With the big-picture issue resolved, the court turned to whether “reckless disregard” amounted to “willfulness” in the specific context of 30 U.S.C. § 820(d) – a lengthy discussion that can be left to aficionados of mine safety law. In brief, the court adhered to a 1984 precedent[8] that permitted such a prosecution and found that such liability was well‑grounded in the legislative history of the Mine Safety Act. Along the way, the court swatted aside elaborate arguments presented not just by Blankenship but also by amici curiae coal industry trade associations.[9]

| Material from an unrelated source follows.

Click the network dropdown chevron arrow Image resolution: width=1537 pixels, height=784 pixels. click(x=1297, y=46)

At the end of the day, then, Blankenship leaves the world of specific-intent jury instructions pretty much where it has always been, and gives the government a plausible path to prosecute high-ranking executives who may not have been directly involved in the underlying regulatory violation.

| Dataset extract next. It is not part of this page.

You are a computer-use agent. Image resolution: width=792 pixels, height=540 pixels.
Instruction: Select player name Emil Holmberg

And yet, the opinion leaves a significant issue unaddressed. For the past five years, white-collar criminal practitioners have been confronted with a visitor from the unlikely world of patent infringement law. In Global‑Tech Appliances, Inc. v. SEB S.A.,[10] the Supreme Court held that a plaintiff cannot prove the knowledge element of induced patent infringement by showing that the defendant acted with “deliberate indifference to a known risk that a patent exists.”[11] In an opinion that relied extensively on criminal precedents and the Model Penal Code, the Court distinguished between “willful blindness,” which is an acceptable substitute for actual knowledge,” and “deliberate indifference,” which is not.[12] With one exception, the courts of appeals have applied Global-Tech to criminal cases,[13] although an unpublished Fourth Circuit case citing Global-Tech mentioned the case without much in the way of analysis.[14] But if “deliberate indifference” is insufficient to prove the general-intent standard that a defendant acted knowingly, how can “reckless disregard” be enough to satisfy the specific intent standard that he or she acted willfully? What kind of jury instruction can satisfy potentially contradictory standards about whether acting like an ostrich establishes intent? As much as Blankenship seeks to reaffirm the existing framework of specific intent, determining the best structure for helping juries figure out exactly what was in a defendant’s mind at the time of an act remains as tricky a proposition as ever.


[1] Slip op. at 3-4.

[2] Slip op at 13-14.

[3] 524 U.S. 184 (1998)

[4] 551 U.S. 47 (2007)

[5] 325 U.S. 91, 101-04 (1945).

[6] RSM, Inc. v. Herbert, 466 F.3d 316, 320 (4th Cir. 2006).

[7] Slip op. at 18.

[8] United States v. Jones, 735 F.2d 785 (4th Cir. 1984).

[9] Slip op. at 25-30.

[10] 563 U.S. 754 (2011).

[11] Id. at 766.

[12] Id. at 766-70.

[13] The issue is discussed in United States v. Brooks, 681 F.3d 678, 702 n.19 (5th Cir. 2012), and United States v. Macias, 786 F.3d 1060, 1062 (7th Cir. 2015). See also United States v. Patel, 651 F. App’x 468, 472 (6th Cir. 2016); United States v. Sorensen, 801 F.3d 1217, 1233 (10th Cir. 2015); United States v. Galimah, 758 F.3d 928, 931 (8th Cir. 2014); United States v. Potter, 583 F. App’x 178, 180 (4th Cir. 2014); United States v. Yi, 704 F.3d 800, 804-805 (9th Cir. 2013); United States v. Denson, 689 F.3d 21, 24-25 (1st Cir. 2012). But see United States v. Clay, 832 F.3d 1259, 1313 (11th Cir. 2016) (declining to apply Global‑Tech, “a civil patent‑infringement case,” to a criminal health care fraud case), pet. for cert. filed sub nom. Farha v. United States, ___ S. Ct. ___ (U.S. Jan. 13, 2017) (No. 16‑888).

[14] Potter, 583 F. App’x at 180 (finding sufficient evidence that the defendant in a check fraud scheme took “deliberate actions to avoid learning” that the checks were fraudulent).